Goal of the exercise: Each line of the data below either holds "size" or does not. Report how many do, and only that.

Recorded data:
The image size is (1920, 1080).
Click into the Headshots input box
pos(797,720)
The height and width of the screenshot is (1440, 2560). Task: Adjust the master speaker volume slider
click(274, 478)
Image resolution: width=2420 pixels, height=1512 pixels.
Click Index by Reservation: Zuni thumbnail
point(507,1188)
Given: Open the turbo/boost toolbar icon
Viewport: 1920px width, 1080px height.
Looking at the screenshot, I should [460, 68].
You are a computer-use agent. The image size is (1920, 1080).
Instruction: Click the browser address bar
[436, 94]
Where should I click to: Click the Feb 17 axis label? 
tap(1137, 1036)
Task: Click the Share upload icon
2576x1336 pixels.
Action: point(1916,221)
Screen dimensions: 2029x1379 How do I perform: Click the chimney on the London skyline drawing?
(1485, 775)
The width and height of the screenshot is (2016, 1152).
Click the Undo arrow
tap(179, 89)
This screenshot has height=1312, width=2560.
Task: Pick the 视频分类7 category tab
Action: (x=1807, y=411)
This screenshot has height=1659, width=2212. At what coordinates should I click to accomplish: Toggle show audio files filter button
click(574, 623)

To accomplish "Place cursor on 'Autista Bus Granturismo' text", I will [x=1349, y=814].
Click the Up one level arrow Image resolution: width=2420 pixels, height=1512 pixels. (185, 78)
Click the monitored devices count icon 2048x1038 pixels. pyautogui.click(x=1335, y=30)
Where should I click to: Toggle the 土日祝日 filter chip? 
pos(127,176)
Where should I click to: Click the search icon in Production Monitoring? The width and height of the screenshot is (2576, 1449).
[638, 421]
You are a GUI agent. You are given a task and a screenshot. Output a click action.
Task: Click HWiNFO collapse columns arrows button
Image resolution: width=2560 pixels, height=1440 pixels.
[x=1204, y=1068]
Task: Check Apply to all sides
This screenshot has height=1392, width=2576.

Response below: 2